SOURCE INFORMATION Start Marker
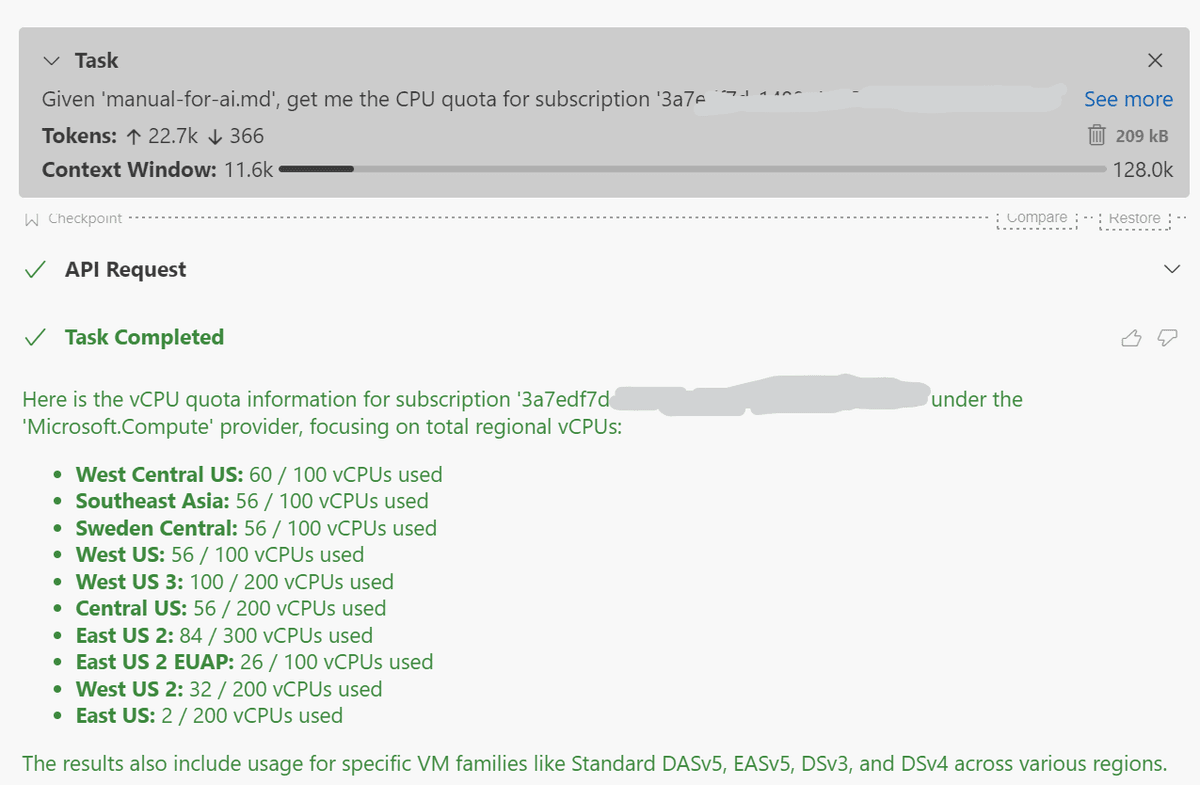Viewport: 1200px width, 785px height.
Task: Give thumbs down feedback
Action: [1167, 338]
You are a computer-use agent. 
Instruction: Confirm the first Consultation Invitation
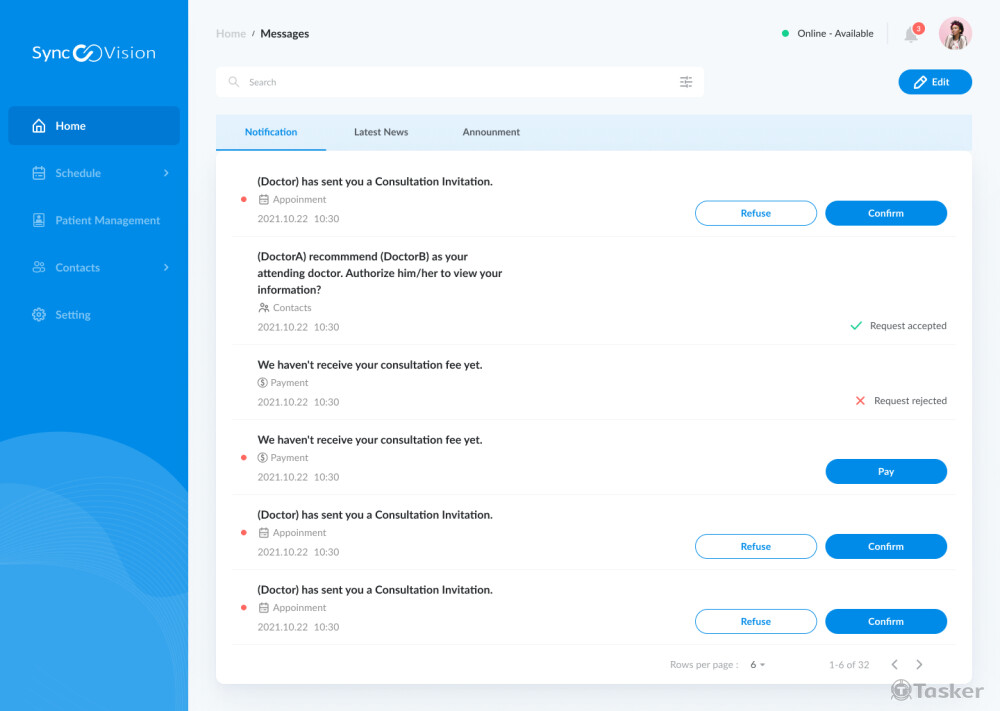coord(885,213)
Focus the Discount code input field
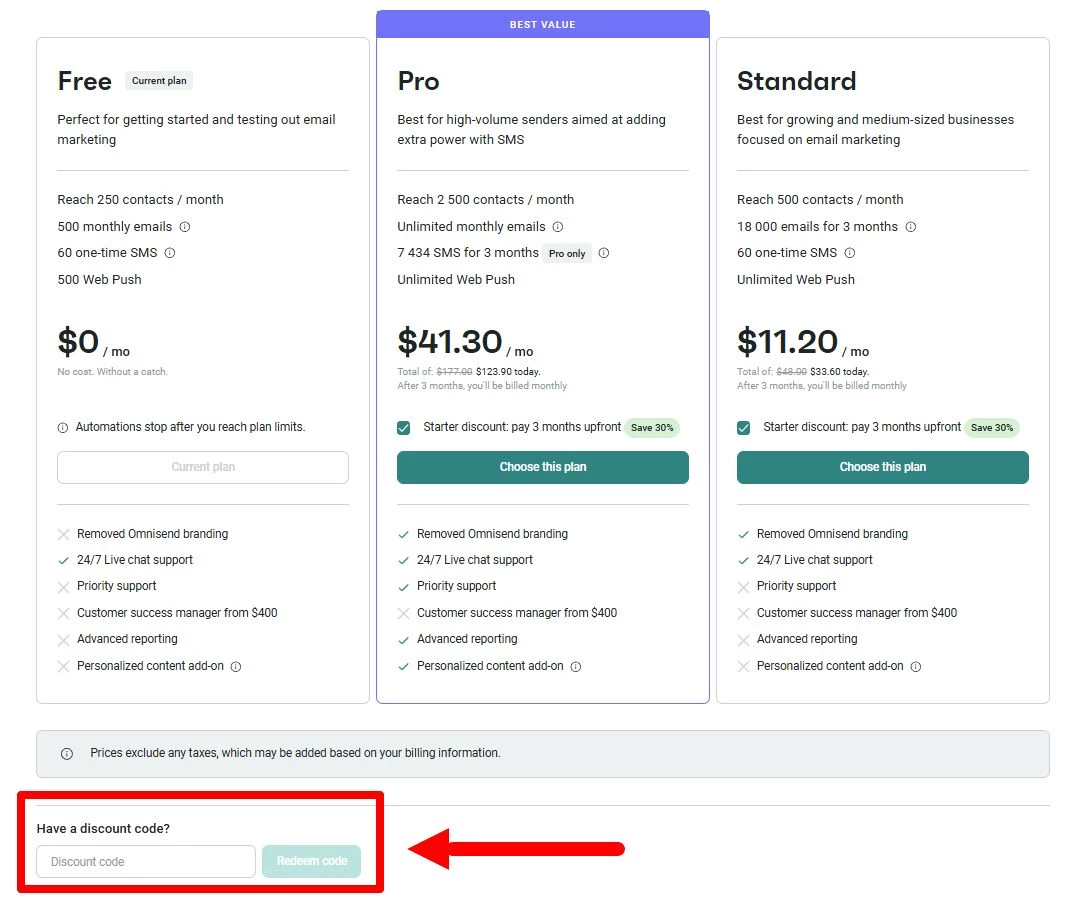Screen dimensions: 1081x898 146,861
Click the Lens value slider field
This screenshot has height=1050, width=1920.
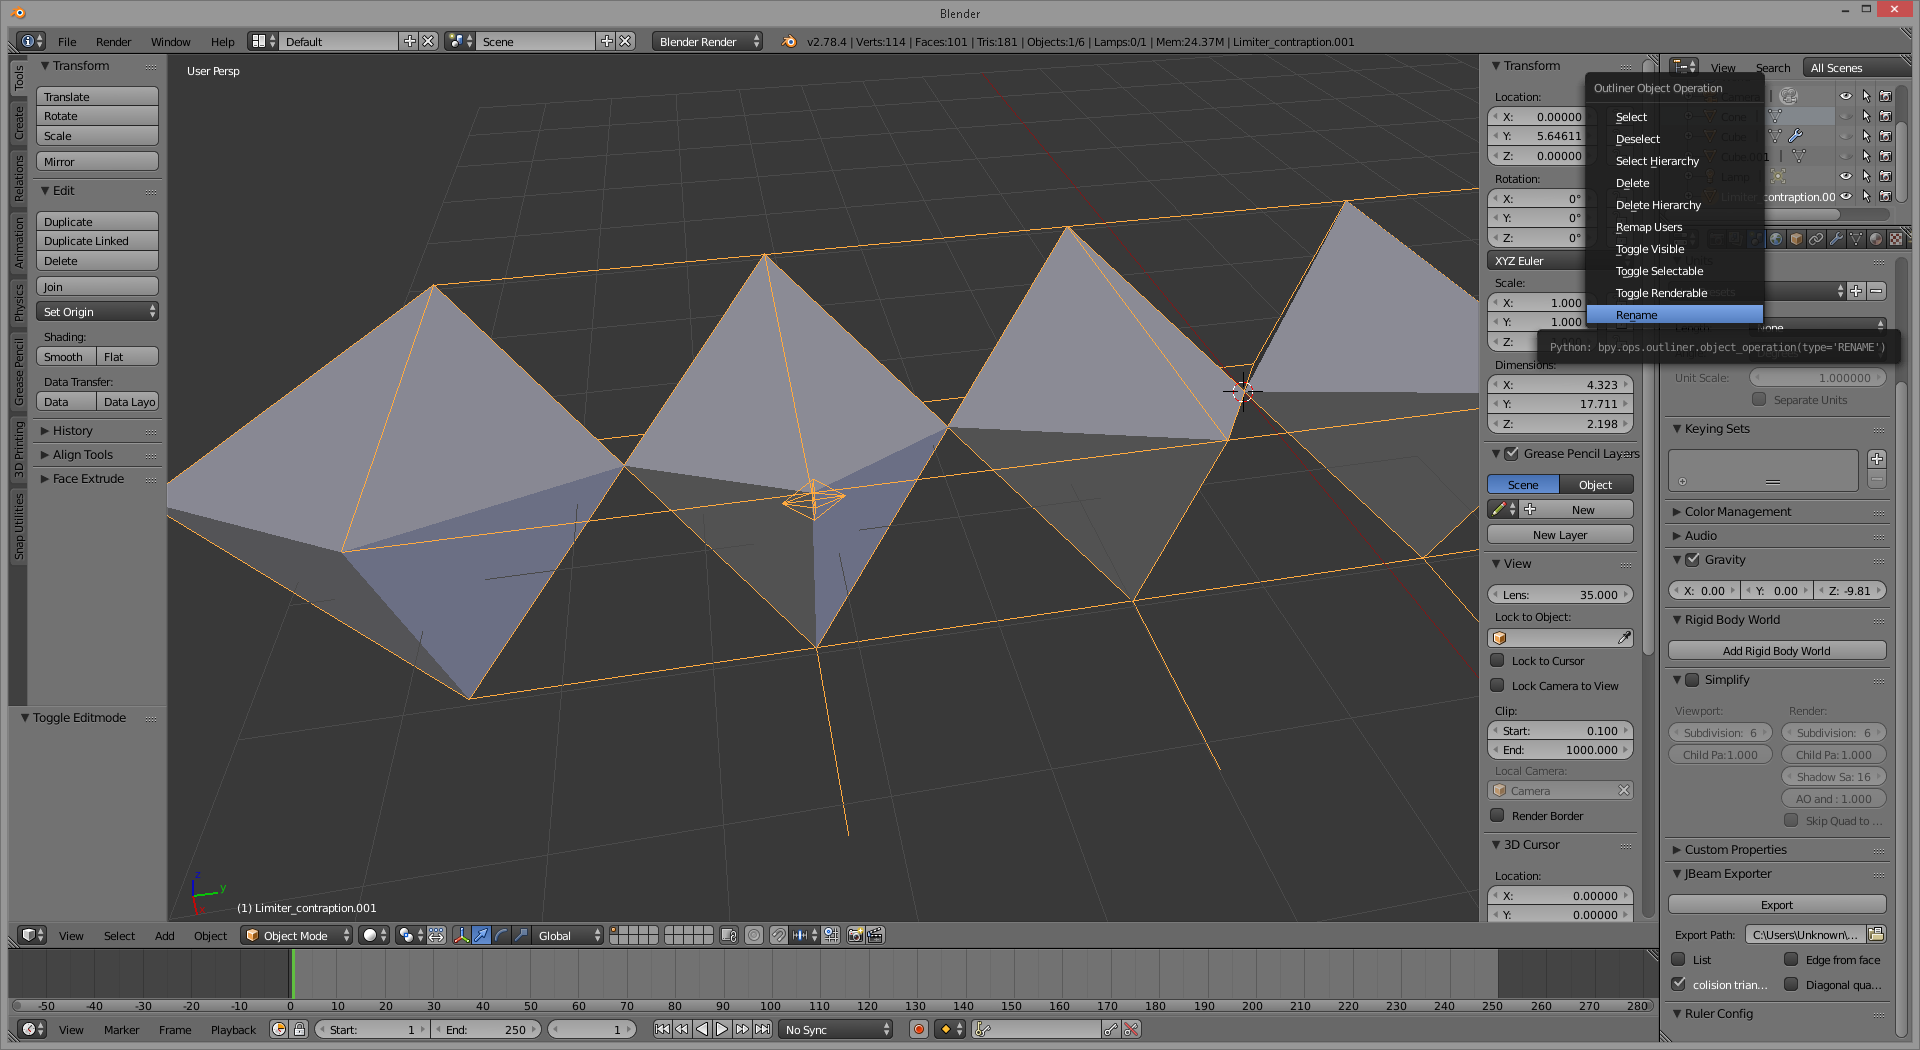click(1560, 594)
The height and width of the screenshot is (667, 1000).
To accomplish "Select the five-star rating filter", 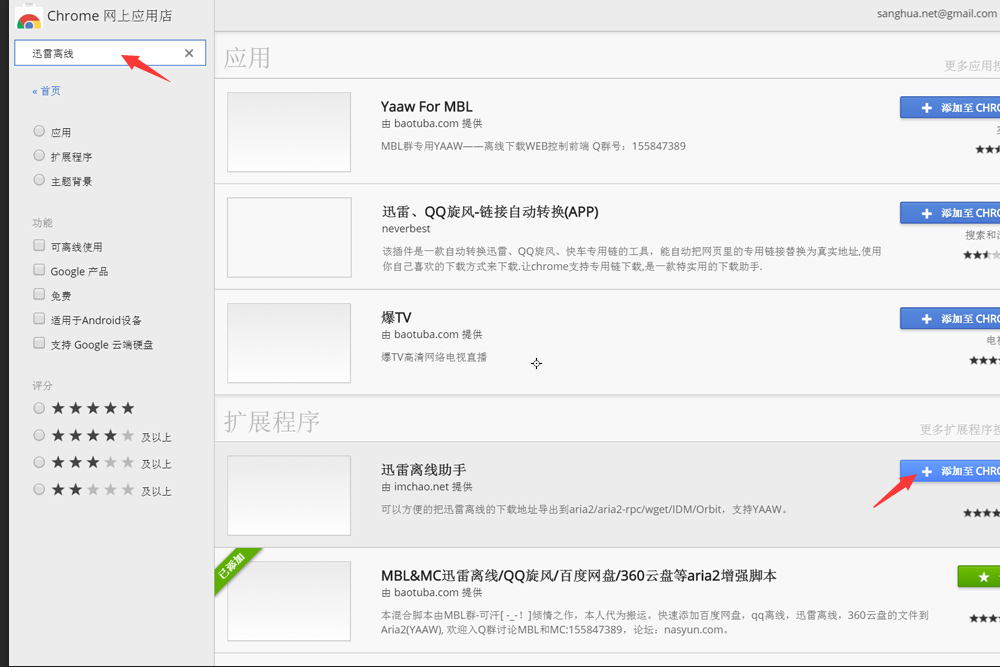I will click(x=38, y=408).
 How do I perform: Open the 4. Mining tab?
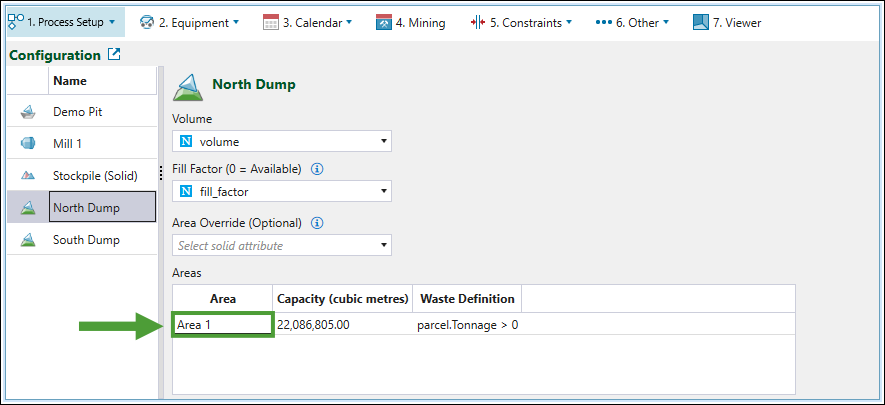pyautogui.click(x=411, y=22)
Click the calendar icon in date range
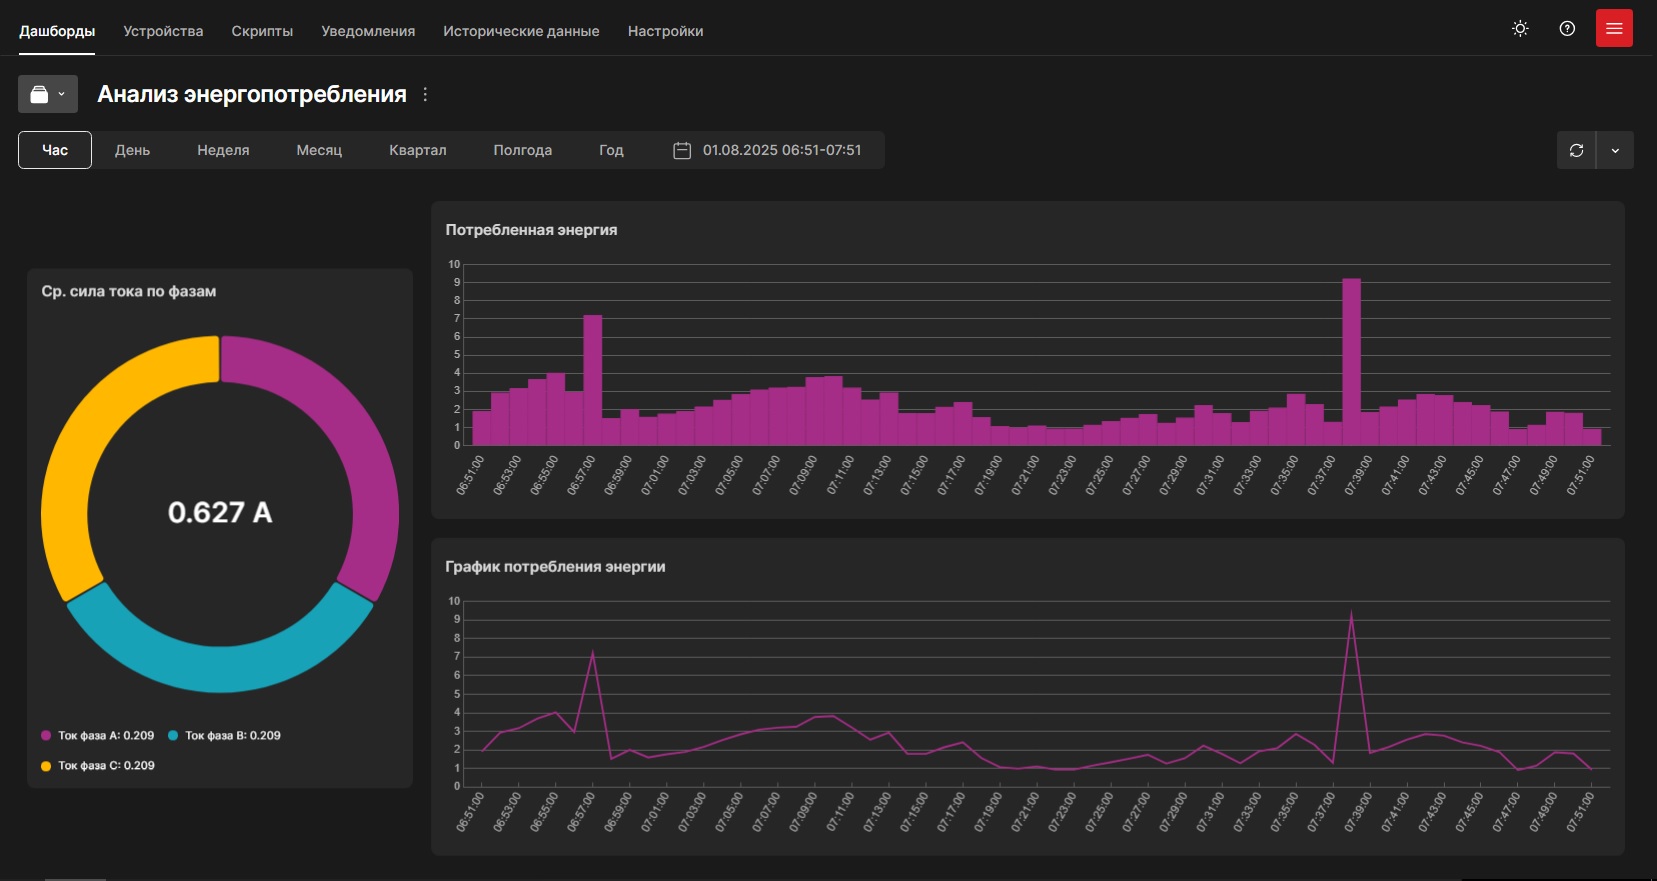Screen dimensions: 1657x881 click(682, 150)
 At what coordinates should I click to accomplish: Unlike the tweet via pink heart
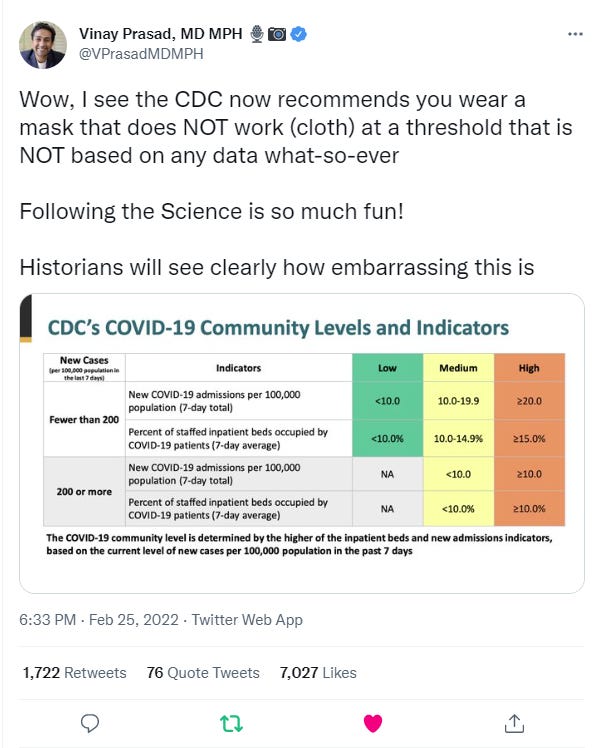[x=373, y=723]
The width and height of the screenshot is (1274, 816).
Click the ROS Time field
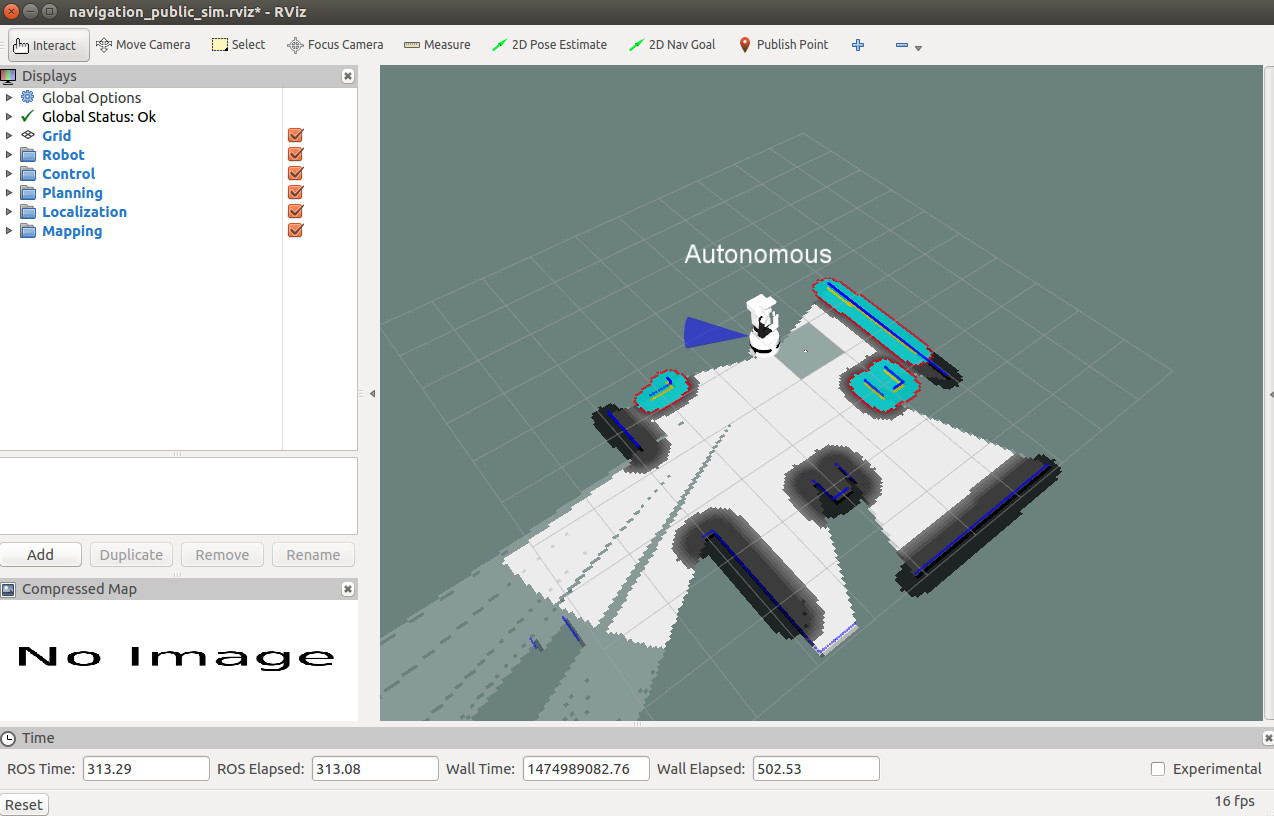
SOURCE INFORMATION End Marker
▸ **YOUR GOAL**
Copy exactly the lines that run from the line containing "Click the calendar icon in date range" to the end of the data, keeping both end lines and dropping every picture.

▸ **EXERCISE ANSWER**
Click the calendar icon in date range
Screen dimensions: 1657x881 click(682, 150)
 At what coordinates should I click to accomplish: Unlike the tweet via pink heart
[x=373, y=723]
The width and height of the screenshot is (1274, 816).
Click the ROS Time field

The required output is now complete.